--- Data for review ---

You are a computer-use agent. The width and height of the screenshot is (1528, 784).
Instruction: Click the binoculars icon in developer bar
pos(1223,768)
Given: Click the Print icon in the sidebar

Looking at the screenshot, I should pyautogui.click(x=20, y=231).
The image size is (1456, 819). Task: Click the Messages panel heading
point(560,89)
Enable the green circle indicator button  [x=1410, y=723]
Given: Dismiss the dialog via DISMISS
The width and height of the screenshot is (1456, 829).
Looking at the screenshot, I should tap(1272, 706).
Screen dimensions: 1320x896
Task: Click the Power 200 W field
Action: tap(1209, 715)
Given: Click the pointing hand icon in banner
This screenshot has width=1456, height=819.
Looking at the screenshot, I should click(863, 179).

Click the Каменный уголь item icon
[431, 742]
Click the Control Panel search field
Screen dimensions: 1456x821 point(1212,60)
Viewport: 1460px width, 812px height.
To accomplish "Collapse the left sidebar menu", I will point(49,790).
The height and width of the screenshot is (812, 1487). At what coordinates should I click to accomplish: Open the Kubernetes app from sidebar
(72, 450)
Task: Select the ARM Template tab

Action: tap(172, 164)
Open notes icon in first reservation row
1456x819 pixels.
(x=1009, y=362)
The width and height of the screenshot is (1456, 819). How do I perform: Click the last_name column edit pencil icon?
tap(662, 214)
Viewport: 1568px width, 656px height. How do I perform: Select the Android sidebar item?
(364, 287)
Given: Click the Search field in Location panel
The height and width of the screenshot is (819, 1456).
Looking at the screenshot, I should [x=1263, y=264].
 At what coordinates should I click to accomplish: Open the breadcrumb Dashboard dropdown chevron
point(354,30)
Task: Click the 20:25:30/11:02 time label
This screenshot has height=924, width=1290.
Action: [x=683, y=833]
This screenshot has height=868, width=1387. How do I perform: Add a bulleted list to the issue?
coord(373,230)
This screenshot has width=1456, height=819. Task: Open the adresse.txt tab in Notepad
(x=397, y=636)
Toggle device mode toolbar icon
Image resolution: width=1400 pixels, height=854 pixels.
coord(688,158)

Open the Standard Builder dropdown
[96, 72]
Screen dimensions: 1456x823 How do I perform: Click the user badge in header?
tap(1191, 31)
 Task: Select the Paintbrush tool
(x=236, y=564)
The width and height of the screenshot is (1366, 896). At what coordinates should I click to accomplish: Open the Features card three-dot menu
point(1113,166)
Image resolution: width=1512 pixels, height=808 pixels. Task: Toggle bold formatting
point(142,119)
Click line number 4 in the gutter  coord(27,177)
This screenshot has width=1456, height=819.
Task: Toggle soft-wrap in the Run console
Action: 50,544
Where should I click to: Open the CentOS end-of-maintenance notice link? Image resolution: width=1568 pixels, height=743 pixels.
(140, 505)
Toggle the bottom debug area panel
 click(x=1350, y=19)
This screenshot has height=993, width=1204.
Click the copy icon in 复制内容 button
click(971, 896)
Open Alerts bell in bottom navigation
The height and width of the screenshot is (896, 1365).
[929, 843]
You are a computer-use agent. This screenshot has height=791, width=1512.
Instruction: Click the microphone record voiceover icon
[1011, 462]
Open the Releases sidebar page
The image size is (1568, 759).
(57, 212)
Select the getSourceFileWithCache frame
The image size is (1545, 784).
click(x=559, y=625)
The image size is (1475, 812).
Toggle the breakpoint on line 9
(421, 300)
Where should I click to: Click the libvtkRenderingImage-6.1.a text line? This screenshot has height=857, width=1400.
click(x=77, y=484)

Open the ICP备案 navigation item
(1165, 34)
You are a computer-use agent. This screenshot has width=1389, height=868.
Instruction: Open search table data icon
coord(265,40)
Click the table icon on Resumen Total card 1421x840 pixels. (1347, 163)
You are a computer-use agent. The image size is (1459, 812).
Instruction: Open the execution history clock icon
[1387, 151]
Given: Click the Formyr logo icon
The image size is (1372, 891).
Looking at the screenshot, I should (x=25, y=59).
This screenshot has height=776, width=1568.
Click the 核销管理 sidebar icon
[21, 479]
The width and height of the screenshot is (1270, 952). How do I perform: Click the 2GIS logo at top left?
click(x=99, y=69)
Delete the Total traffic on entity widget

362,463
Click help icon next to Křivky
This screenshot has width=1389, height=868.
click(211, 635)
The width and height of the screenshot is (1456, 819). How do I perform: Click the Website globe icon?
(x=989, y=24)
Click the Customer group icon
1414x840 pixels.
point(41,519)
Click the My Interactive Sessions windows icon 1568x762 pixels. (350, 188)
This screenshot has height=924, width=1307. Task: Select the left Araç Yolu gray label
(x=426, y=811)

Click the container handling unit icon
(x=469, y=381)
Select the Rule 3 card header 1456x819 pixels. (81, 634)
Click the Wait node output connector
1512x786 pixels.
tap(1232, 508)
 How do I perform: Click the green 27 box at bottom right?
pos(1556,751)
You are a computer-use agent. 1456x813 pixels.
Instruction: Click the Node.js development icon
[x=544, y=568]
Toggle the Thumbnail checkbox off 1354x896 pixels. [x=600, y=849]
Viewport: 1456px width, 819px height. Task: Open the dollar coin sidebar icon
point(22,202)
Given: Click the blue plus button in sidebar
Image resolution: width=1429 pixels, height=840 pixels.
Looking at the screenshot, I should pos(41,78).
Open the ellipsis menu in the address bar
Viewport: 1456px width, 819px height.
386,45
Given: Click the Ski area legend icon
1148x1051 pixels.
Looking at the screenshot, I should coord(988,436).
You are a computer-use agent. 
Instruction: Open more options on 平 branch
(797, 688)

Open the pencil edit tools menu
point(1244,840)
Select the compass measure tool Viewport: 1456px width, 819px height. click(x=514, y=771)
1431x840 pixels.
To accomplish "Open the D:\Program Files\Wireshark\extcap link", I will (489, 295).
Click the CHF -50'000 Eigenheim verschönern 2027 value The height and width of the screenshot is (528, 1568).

---

_Exercise details_.
Write down how many lines in the data contain "will". Add nothing else.

_Expected output_.
2